#### DATA PROVIDED ####

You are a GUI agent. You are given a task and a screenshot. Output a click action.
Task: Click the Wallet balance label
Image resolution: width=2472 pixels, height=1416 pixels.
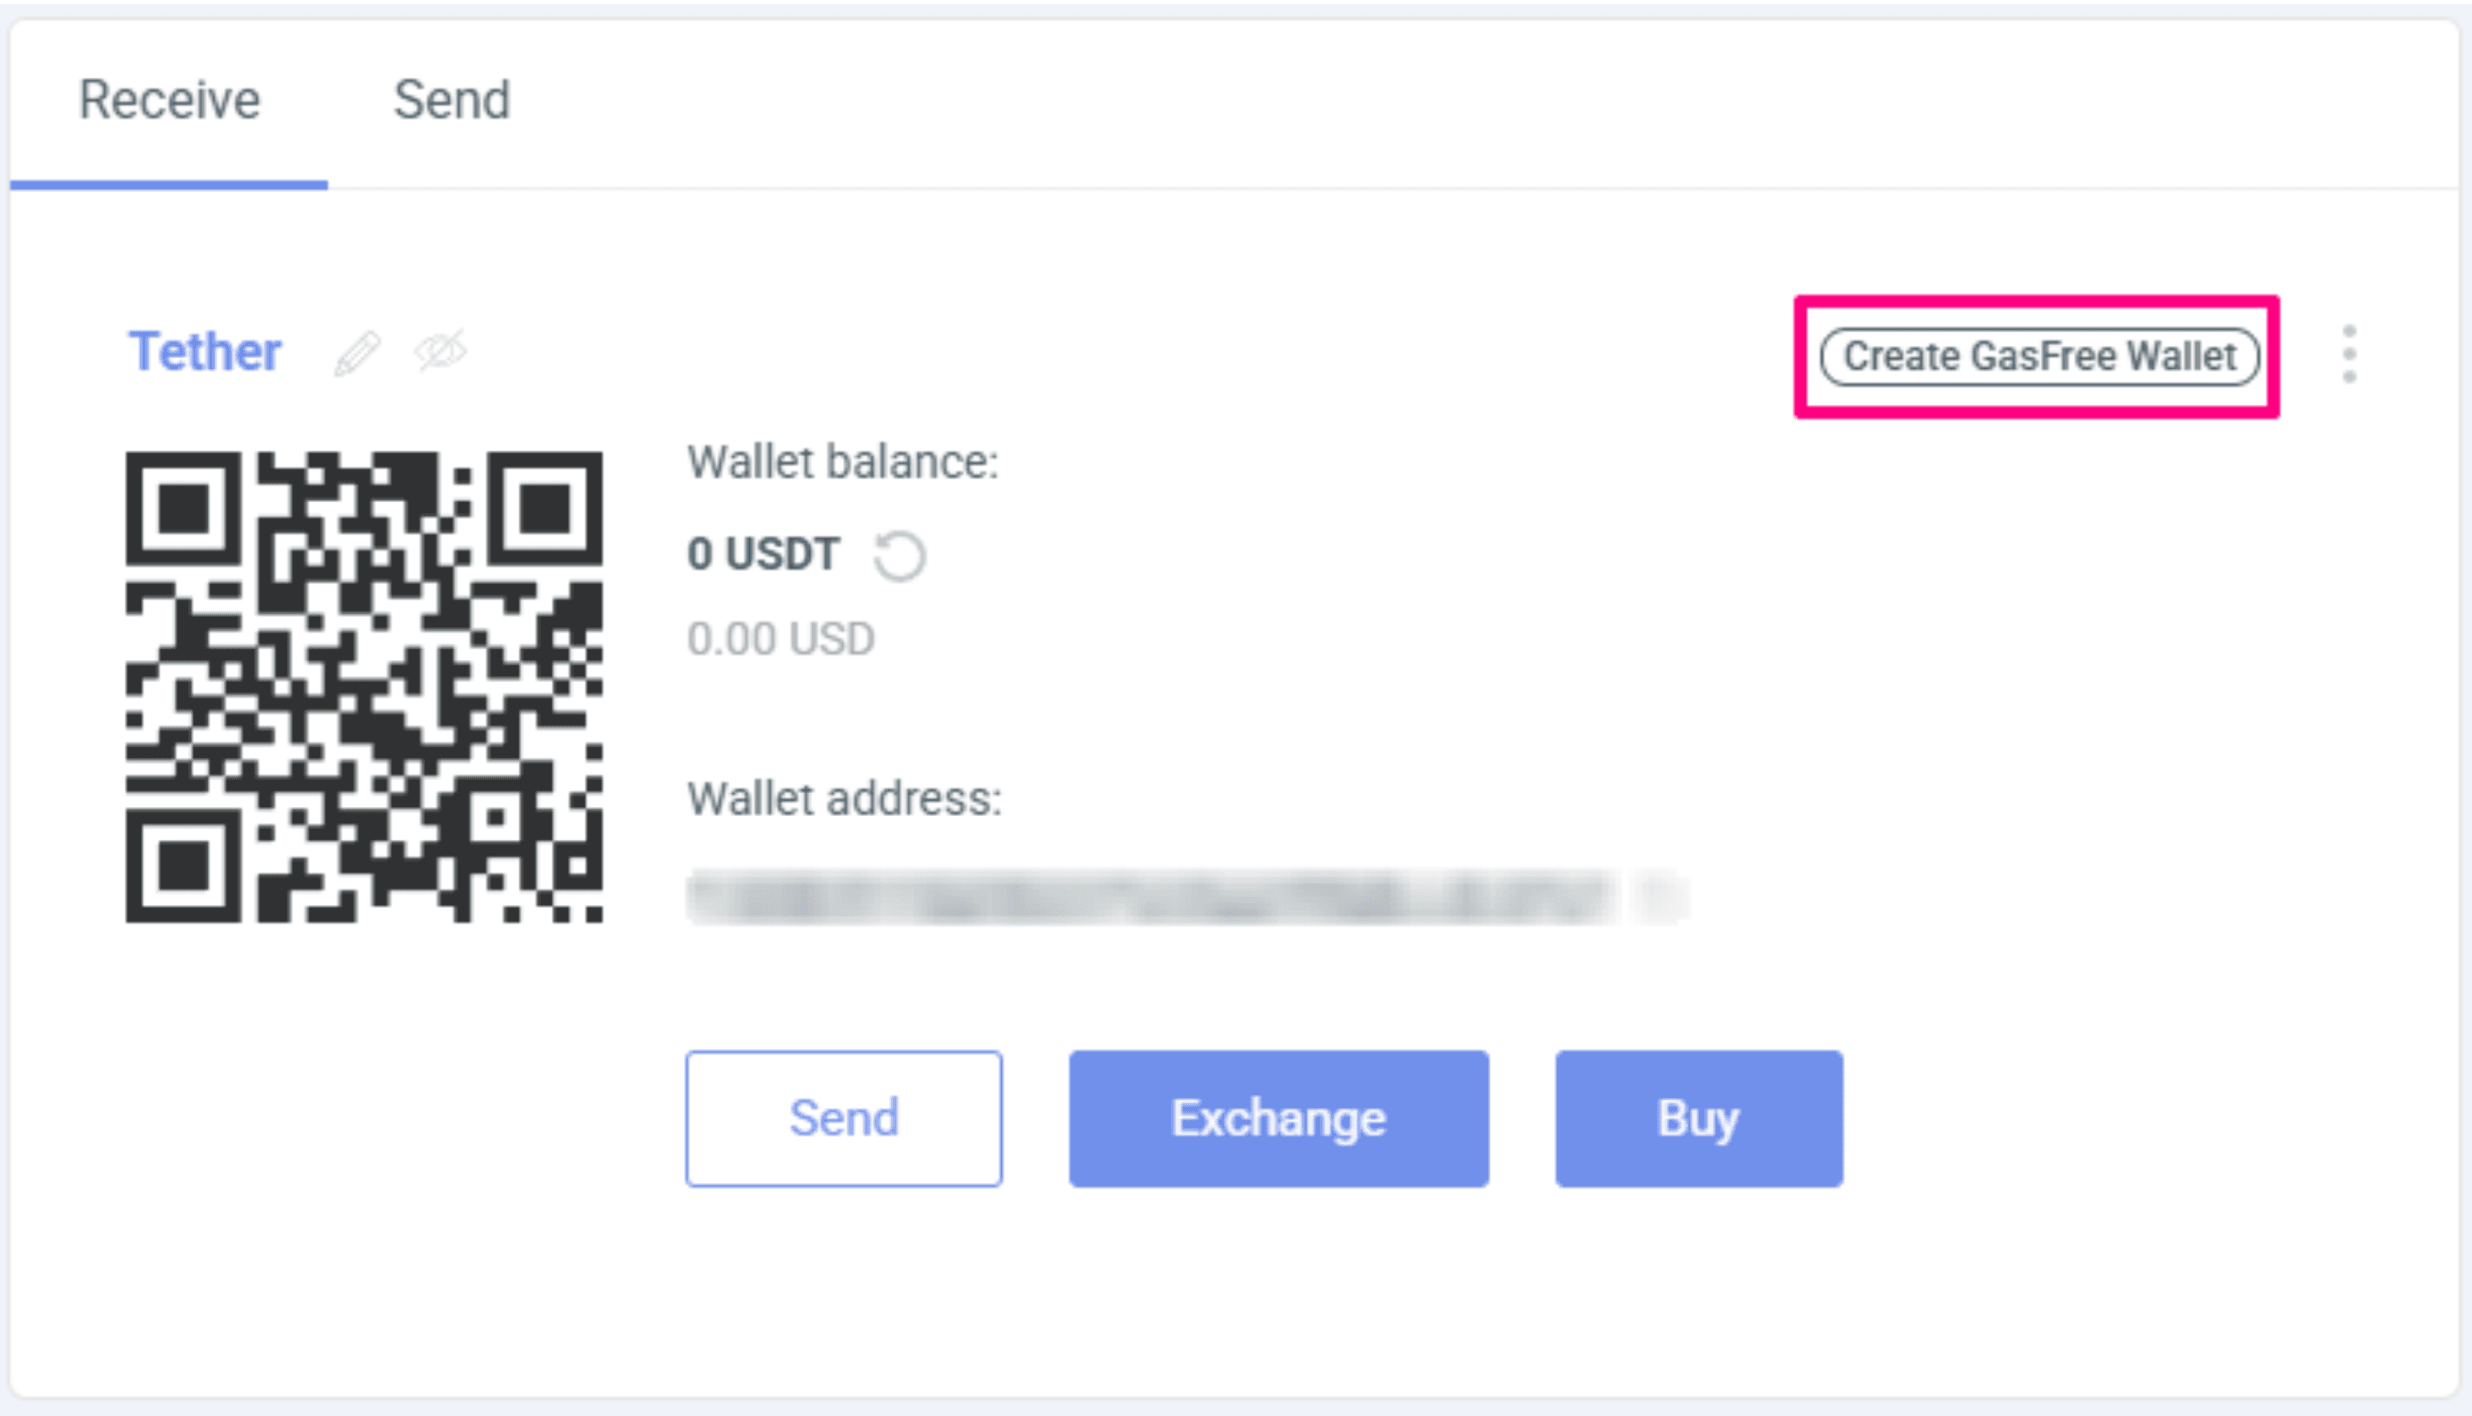(843, 463)
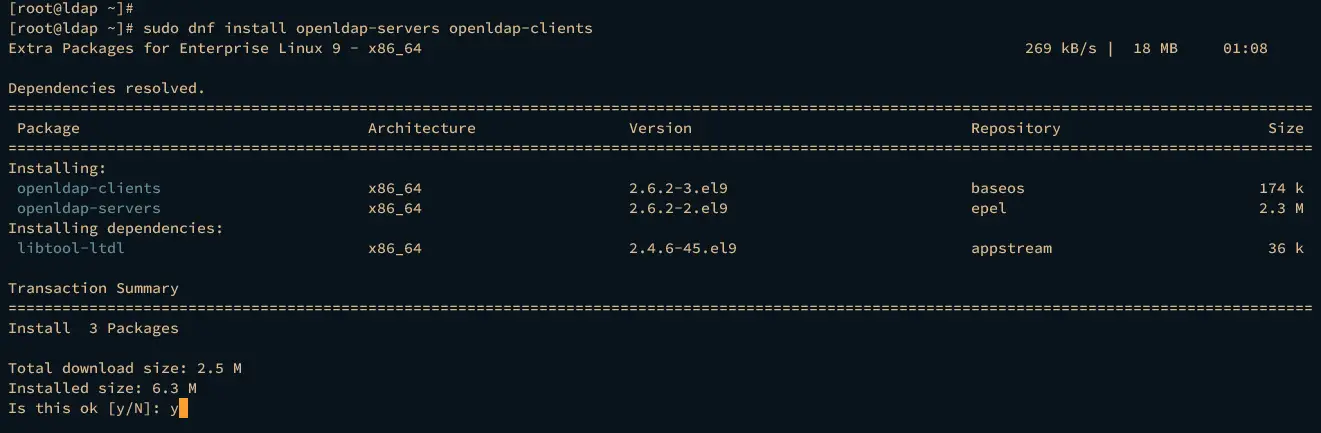The height and width of the screenshot is (433, 1321).
Task: Click the orange cursor block after y
Action: (x=183, y=408)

####

Without changing a word, transcribe all of the data and omit its images.

◆ RESULT OF THE TASK:
You are a GUI agent. You are given a task and a screenshot. Output a click action.
Task: Click the Wallet balance label
Image resolution: width=2472 pixels, height=1416 pixels.
(843, 463)
The height and width of the screenshot is (433, 1321).
Task: Click the orange cursor block after y
Action: (x=183, y=408)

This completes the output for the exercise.